You sleep surrounded by our sons.
I keep watch, listen to the night’s wind,
to the dog’s complaint
as coyotes scavenge, padding
through streets and meager grass.

When the sun rises
you’ll be in the wide arms
of the sky.  The boys will eat
their breakfast of oranges
and strawberries, juice
dripping from their chins.

You will step from the body
of the plane and wait
for the wrench,
for silk to catch wind,
the earth rushing its claim.

Honorable Mention, Desert Moon Review Poetry Month Contest, 2002


Tattoo

A twig and a spray of pokeberries

              was all we needed.  For me, the filigree 

of  vines, flowers and leaves,

              the henna of  India’s  brides.

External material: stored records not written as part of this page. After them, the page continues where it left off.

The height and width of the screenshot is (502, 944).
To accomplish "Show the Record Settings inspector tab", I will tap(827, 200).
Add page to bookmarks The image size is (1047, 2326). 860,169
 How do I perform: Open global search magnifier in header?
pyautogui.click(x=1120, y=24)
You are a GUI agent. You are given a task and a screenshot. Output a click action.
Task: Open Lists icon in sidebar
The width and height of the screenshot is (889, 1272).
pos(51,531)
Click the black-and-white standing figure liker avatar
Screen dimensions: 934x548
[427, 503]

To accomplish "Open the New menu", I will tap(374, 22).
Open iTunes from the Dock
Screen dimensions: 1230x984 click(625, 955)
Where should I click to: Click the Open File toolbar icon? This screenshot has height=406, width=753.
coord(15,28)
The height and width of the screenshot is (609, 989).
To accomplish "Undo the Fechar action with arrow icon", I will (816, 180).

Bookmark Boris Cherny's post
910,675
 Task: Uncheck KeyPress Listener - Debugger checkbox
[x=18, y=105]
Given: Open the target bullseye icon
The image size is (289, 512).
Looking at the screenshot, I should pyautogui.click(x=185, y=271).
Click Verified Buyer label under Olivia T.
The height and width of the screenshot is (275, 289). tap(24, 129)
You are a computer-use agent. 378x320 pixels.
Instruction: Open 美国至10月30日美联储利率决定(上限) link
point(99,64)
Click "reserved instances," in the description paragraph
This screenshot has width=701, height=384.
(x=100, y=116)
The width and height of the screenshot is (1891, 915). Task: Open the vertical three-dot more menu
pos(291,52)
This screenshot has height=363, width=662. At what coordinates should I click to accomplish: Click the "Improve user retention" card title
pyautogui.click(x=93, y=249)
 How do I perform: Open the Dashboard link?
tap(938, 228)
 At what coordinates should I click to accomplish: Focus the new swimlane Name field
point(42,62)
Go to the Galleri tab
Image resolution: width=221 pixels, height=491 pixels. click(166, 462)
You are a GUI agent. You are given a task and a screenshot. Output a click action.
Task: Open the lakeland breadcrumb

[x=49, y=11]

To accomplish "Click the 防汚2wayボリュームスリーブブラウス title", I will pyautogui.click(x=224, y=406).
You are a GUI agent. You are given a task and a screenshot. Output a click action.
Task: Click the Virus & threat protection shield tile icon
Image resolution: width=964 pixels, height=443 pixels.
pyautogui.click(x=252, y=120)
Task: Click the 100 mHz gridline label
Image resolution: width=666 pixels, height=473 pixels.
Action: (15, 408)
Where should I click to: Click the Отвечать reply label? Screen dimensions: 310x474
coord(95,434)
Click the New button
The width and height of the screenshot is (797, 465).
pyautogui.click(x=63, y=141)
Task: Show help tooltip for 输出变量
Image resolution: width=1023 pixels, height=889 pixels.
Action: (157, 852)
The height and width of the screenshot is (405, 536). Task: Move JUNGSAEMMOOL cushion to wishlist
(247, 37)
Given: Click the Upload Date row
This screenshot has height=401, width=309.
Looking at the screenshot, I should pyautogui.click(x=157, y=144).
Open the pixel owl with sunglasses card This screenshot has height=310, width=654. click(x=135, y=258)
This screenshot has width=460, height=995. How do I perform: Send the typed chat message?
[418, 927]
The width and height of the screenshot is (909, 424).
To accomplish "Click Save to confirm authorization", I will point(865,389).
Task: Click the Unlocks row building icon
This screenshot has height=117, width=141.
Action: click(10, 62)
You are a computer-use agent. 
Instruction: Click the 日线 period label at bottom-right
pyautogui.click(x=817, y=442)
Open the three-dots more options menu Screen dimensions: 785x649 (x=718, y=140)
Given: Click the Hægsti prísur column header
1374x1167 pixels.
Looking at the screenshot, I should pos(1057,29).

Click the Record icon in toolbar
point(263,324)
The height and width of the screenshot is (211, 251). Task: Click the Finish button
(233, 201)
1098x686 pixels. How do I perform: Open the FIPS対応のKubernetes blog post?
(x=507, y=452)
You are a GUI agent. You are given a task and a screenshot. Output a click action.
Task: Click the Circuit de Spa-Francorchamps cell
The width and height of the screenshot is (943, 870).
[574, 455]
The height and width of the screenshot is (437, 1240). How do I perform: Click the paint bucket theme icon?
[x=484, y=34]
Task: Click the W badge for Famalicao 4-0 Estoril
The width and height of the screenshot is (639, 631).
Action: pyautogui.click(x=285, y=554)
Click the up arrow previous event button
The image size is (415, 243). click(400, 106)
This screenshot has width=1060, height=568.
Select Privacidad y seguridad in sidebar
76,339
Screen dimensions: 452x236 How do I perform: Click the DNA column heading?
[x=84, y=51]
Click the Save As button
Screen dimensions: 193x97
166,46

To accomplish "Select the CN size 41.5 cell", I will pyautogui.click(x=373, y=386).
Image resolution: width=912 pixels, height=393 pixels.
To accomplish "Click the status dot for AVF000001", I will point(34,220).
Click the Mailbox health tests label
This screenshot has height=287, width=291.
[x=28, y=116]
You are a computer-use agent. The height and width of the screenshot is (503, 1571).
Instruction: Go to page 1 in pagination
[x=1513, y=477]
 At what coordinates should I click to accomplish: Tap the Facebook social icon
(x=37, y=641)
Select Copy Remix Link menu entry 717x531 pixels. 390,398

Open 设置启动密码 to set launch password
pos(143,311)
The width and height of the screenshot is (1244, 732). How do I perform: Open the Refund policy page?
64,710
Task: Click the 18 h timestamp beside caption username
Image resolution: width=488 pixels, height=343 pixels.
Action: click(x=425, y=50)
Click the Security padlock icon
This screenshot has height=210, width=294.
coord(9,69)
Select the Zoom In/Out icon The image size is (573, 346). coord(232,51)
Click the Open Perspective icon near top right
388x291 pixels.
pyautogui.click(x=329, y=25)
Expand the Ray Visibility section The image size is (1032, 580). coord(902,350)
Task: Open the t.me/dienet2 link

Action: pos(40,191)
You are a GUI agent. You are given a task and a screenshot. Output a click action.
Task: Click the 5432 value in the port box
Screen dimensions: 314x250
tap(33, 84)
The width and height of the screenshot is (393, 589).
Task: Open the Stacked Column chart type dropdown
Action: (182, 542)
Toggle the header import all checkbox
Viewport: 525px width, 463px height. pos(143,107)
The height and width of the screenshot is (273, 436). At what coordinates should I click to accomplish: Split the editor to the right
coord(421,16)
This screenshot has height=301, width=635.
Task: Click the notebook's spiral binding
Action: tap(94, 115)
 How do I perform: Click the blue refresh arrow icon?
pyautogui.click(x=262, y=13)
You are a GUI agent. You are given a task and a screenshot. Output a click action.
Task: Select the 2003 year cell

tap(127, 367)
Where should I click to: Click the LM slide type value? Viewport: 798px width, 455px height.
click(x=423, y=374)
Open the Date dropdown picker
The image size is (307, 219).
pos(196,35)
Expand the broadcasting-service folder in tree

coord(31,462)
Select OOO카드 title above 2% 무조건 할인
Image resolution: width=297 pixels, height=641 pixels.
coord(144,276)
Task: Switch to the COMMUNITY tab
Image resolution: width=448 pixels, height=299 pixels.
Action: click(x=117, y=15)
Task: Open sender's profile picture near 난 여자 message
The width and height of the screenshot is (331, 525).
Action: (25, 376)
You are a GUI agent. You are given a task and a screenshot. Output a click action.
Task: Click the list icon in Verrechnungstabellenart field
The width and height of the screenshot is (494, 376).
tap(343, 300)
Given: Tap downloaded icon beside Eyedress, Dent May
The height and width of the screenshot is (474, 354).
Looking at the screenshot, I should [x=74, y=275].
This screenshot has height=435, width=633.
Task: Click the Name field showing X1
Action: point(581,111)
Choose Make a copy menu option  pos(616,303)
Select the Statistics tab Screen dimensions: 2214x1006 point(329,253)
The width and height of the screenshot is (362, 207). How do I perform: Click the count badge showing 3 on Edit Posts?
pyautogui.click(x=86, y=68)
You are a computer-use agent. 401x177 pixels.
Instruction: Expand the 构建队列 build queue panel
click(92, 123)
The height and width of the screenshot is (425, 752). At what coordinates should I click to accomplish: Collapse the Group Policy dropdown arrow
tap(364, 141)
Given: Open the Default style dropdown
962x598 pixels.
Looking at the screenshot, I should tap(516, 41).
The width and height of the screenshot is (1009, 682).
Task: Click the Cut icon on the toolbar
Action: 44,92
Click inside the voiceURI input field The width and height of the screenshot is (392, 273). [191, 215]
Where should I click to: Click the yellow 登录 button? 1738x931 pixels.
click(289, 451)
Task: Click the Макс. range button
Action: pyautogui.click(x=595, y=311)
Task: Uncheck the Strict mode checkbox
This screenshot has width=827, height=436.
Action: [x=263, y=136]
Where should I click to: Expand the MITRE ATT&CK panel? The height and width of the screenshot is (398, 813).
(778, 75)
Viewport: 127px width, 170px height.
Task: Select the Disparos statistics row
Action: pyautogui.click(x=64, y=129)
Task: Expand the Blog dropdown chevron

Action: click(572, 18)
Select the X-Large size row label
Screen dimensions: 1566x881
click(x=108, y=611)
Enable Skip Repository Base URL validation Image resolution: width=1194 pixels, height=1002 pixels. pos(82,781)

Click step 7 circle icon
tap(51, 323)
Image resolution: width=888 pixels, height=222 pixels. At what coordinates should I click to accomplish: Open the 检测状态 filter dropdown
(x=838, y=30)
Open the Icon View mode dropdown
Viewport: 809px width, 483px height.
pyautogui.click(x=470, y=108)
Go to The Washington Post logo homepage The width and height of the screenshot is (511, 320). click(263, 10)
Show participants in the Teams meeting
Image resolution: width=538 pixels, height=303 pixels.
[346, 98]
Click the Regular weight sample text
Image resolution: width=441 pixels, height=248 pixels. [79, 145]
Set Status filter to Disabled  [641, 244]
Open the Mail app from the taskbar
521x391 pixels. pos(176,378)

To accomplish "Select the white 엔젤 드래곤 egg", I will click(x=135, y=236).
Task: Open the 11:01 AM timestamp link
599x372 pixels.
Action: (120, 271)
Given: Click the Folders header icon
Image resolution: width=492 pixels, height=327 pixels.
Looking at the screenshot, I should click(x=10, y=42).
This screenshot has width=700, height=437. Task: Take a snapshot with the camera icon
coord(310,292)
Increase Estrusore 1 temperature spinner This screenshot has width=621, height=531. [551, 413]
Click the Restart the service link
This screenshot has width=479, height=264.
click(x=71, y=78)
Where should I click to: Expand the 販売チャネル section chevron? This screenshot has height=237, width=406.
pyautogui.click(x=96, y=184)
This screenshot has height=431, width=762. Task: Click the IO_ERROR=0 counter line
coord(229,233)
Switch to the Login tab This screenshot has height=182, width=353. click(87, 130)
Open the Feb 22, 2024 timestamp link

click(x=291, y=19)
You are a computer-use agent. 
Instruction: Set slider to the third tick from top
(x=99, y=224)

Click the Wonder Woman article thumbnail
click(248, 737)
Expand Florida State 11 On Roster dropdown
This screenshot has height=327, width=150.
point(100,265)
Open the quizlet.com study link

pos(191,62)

You drew the sailor’s anchor

              and pierced heart,  each summer

 the name of a different girl. 
 

From Indiana you chose the ocean,

             the depth of a sub running six months,

the sea speaking  in pings and blips,

             and a foreign wife in neon and sarong

with sand in her long blond hair.
 

              The tides were true in the ebb

and swell of your distances,

              a shore leave found a dilapidated car

in your drive, the windows hung with lace

              and a lab pup yapping through the screen. 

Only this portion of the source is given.